| DESAFÍO |
Copie sin ningún cambio el fragmento de los datos que abre con su primera línea y cierra con la línea que contiene "click(x=87, y=276)", ambas incluidas.

| DATOS PROPORCIONADOS |
::::::

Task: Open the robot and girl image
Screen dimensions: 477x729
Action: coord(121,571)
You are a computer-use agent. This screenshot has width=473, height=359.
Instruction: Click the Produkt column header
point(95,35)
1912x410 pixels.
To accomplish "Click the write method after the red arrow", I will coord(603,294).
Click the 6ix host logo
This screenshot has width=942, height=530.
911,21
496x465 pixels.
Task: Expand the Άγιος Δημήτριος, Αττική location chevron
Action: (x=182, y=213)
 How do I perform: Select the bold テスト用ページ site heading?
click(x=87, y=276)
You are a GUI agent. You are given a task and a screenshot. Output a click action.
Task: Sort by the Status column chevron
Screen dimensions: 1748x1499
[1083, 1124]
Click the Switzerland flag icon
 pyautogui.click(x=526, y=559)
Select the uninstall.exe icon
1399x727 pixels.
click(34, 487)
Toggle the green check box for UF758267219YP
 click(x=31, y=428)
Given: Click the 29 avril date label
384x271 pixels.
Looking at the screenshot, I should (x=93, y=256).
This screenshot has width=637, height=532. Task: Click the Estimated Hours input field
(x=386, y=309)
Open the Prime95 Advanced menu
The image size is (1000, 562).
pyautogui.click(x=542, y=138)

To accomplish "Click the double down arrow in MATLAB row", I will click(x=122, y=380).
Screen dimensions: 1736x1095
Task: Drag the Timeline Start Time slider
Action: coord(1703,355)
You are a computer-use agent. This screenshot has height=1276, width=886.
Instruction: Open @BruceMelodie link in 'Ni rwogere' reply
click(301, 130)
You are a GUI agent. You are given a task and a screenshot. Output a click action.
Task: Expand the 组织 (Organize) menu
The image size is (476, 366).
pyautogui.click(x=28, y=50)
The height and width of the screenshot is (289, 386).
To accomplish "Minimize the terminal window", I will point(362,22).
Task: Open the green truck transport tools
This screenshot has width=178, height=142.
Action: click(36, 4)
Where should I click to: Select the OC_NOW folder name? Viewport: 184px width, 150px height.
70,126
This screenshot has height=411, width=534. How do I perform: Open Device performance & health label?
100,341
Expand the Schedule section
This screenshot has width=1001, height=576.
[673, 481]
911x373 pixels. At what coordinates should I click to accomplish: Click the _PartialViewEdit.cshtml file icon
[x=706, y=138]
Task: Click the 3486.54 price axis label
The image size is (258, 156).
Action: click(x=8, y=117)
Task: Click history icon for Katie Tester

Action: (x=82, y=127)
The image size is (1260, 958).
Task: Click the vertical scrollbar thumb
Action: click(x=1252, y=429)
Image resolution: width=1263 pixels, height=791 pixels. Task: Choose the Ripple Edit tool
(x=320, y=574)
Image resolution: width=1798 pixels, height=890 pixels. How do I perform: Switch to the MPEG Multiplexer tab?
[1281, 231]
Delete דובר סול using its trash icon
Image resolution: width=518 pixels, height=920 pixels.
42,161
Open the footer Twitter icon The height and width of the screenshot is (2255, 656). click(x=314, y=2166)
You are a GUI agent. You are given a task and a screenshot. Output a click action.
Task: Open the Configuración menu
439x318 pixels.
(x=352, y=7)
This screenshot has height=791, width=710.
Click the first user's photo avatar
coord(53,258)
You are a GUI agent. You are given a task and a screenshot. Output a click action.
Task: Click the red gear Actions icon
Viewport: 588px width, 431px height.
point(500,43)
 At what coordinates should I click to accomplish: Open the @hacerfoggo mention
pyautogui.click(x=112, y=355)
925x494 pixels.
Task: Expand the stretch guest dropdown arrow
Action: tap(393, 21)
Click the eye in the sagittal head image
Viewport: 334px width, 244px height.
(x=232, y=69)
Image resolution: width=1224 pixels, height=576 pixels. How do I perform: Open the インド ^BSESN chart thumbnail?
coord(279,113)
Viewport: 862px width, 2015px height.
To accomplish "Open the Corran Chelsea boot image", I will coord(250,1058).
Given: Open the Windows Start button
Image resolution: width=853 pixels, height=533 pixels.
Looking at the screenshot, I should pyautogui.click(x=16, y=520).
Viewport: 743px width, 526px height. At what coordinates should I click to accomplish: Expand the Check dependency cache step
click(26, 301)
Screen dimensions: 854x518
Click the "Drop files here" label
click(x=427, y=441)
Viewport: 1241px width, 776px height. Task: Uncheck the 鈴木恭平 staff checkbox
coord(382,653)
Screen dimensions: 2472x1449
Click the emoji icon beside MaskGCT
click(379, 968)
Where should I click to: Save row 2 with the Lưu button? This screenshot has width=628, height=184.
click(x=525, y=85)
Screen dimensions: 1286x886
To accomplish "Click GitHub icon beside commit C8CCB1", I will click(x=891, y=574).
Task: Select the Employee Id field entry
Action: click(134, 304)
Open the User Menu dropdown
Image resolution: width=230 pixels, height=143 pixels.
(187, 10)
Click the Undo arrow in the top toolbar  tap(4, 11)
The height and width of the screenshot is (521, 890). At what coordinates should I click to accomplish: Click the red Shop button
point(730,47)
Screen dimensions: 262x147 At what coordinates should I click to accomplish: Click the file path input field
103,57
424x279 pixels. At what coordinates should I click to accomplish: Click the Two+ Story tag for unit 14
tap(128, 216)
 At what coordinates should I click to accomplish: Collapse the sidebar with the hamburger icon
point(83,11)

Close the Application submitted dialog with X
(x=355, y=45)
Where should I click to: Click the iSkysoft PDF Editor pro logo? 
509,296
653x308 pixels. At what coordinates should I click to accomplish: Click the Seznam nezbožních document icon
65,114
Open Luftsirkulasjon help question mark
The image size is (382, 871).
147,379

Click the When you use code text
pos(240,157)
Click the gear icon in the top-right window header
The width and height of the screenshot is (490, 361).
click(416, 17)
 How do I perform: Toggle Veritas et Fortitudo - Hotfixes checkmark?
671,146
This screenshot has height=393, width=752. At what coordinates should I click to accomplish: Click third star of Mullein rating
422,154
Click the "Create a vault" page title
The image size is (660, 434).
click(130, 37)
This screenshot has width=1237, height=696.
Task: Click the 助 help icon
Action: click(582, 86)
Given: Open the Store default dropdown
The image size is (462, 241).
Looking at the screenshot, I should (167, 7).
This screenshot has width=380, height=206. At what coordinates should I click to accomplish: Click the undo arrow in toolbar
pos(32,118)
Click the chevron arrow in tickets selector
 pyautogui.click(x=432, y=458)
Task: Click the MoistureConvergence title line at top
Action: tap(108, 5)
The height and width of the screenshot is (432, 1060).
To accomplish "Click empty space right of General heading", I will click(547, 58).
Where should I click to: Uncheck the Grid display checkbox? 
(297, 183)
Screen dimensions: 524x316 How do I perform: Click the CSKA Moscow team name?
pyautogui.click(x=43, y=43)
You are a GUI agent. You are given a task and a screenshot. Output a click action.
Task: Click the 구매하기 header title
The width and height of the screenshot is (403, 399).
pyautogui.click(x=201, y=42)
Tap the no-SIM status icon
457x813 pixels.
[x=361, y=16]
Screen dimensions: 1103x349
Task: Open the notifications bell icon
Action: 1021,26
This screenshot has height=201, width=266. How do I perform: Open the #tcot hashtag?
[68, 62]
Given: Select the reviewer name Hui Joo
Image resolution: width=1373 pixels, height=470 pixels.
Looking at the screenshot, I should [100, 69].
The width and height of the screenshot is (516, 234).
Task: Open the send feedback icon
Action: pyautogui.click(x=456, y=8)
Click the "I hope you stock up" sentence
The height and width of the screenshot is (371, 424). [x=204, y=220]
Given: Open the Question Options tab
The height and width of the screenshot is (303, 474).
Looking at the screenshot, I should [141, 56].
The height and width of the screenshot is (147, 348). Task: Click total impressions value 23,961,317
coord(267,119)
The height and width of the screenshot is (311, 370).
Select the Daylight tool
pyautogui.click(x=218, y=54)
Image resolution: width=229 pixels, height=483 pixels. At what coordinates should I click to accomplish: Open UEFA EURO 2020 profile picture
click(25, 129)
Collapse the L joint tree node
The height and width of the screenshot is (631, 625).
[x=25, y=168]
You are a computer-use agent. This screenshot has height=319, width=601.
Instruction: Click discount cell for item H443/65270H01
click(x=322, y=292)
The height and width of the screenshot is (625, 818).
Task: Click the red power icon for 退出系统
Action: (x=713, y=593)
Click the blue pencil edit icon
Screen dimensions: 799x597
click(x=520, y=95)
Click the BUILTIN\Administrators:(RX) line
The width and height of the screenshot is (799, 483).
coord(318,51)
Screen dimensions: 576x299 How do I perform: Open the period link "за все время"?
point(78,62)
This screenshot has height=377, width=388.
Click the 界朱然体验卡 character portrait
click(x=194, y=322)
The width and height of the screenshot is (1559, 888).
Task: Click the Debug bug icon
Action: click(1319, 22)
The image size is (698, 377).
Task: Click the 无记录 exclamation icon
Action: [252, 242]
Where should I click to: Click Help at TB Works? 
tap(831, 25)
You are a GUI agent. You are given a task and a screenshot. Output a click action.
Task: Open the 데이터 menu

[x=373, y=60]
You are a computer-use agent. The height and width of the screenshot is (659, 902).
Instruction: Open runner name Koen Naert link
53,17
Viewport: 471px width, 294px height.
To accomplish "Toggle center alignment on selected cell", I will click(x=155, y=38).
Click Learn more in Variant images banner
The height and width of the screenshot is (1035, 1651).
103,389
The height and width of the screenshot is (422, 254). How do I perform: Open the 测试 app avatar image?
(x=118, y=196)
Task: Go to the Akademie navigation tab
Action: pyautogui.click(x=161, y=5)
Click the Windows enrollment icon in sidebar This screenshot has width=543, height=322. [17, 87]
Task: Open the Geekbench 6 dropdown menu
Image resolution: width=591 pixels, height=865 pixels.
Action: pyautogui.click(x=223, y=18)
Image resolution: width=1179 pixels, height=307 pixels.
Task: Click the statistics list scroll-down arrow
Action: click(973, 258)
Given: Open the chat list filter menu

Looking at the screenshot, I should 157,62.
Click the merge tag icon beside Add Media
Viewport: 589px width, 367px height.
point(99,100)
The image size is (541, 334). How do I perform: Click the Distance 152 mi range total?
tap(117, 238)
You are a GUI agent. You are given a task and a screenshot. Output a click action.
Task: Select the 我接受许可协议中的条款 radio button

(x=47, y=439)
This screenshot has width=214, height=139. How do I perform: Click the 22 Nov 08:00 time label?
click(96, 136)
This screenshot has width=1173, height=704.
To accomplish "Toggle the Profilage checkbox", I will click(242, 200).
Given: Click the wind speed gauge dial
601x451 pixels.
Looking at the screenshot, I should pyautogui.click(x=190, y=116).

::::::

| RESPUESTA AL EJERCICIO |
Task: Open the robot and girl image
Screen dimensions: 477x729
Action: coord(121,571)
You are a computer-use agent. This screenshot has width=473, height=359.
Instruction: Click the Produkt column header
point(95,35)
1912x410 pixels.
To accomplish "Click the write method after the red arrow", I will coord(603,294).
Click the 6ix host logo
This screenshot has width=942, height=530.
911,21
496x465 pixels.
Task: Expand the Άγιος Δημήτριος, Αττική location chevron
Action: (x=182, y=213)
 How do I perform: Select the bold テスト用ページ site heading?
click(x=87, y=276)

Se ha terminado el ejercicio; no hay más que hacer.